Morton's neuroma is a condition of the nervous system that results in pain or loss of feeling in the toes. The disease is caused by the bones of the foot squeezing the nerve that runs between two toes (interdigital nerve). The third and fourth toes are most likely to be affected by this disease.

SYMPTOMS

  • Tingling, numbness, burning, or electric shocks in the front of the foot, often involving the third and fourth toes, although it may involve any other pair of toes.

  • Pain and tenderness in the front of the foot, that gets worse when walking.

  • Pain that gets worse when pressure is applied to the foot (wearing shoes).

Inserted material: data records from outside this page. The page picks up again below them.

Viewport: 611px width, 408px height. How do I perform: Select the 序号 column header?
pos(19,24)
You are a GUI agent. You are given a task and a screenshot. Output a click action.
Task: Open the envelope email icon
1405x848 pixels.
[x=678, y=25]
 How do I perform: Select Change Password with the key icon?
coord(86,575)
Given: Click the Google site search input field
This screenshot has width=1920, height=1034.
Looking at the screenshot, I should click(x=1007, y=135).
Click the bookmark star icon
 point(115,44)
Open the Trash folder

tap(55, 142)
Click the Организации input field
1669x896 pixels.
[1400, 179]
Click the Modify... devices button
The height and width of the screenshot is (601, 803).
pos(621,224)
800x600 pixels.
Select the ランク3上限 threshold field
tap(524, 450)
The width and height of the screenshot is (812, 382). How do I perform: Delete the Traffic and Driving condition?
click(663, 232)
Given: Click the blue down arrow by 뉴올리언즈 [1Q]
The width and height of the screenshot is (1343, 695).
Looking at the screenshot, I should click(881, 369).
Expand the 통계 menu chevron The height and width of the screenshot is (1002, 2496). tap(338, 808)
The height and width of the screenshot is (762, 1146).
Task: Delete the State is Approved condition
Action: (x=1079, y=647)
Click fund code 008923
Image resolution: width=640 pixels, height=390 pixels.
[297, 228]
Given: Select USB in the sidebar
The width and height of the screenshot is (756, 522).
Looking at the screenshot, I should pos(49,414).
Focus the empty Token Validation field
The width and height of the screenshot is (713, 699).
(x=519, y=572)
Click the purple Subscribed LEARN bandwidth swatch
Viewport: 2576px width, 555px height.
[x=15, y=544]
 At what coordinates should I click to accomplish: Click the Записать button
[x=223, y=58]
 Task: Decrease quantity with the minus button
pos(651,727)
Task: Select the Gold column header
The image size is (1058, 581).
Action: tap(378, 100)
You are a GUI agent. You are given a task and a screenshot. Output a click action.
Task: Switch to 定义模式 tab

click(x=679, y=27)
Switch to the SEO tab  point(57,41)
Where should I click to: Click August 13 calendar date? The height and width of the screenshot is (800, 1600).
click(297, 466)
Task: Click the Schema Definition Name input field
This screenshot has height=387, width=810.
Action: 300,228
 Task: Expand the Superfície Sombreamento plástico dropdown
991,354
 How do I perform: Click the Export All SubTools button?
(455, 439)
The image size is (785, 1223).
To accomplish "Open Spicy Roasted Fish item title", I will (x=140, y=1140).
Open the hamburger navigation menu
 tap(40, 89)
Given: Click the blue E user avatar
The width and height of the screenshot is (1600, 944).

  • Severe pain in the front of the foot, when standing on the front of the foot (on tiptoes), such as with running, jumping, pivoting, or dancing.

CAUSES

Morton's neuroma is caused by swelling of the nerve between two toes. This swelling causes the nerve to be pinched between the bones of the foot.

RISK INCREASES WITH:

  • Recurring foot or ankle injuries.

  • Poor fitting or worn shoes, with minimal padding and shock absorbers.

  • Loose ligaments of the foot, causing thickening of the nerve.

  • Poor foot strength and flexibility.

PREVENTION

  • Warm up and stretch properly before activity.

  • Maintain physical fitness:

  • Foot and ankle flexibility.

  • Muscle strength and endurance.

  • Cardiovascular fitness.

  • Wear properly fitted and padded shoes.

  • Wear arch supports (orthotics), when needed.

PROGNOSIS

If treated properly, Morton's neuroma can usually be cured with non-surgical treatment. For certain cases, surgery may be needed.

RELATED COMPLICATIONS

  • Permanent numbness and pain in the foot.

  • Inability to participate in athletics, because of pain.

TREATMENT

Treatment first involves stopping any activities that make the symptoms worse. The use of ice and medicine will help reduce pain and inflammation. Wearing shoes with a wide toe box, and an orthotic arch support or metatarsal bar, may also reduce pain. Your caregiver may give you a corticosteroid injection, to further reduce inflammation. If non-surgical treatment is unsuccessful, surgery may be needed. Surgery to fix Morton's neuroma is often performed as an outpatient procedure, meaning you can go home the same day as the surgery. The procedure involves removing the source of pressure on the nerve. If it is necessary to remove the nerve, you can expect persistent numbness.

MEDICATION

  • If pain medicine is needed, nonsteroidal anti-inflammatory medicines (aspirin and ibuprofen), or other minor pain relievers (acetaminophen), are often advised.

  • Do not take pain medicine for 7 days before surgery.

  • Prescription pain relievers are usually prescribed only after surgery. Use only as directed and only as much as you need.

  • Corticosteroid injections are used in extreme cases, to reduce inflammation. These injections should be done only if necessary, because they may be given only a limited number of times.

HEAT AND COLD

  • Cold treatment (icing) should be applied for 10 to 15 minutes every 2 to 3 hours for inflammation and pain, and immediately after activity that aggravates your symptoms. Use ice packs or an ice massage.

  • Heat treatment may be used before performing stretching and strengthening activities prescribed by your caregiver, physical therapist, or athletic trainer. Use a heat pack or a warm water soak.

SEEK MEDICAL CARE IF:

  • Symptoms get worse or do not improve in 2 weeks, despite treatment.

  • After surgery you develop increasing pain, swelling, redness, increased warmth, bleeding, drainage of fluids, or fever.

  • New, unexplained symptoms develop. (Drugs used in treatment may produce side effects.)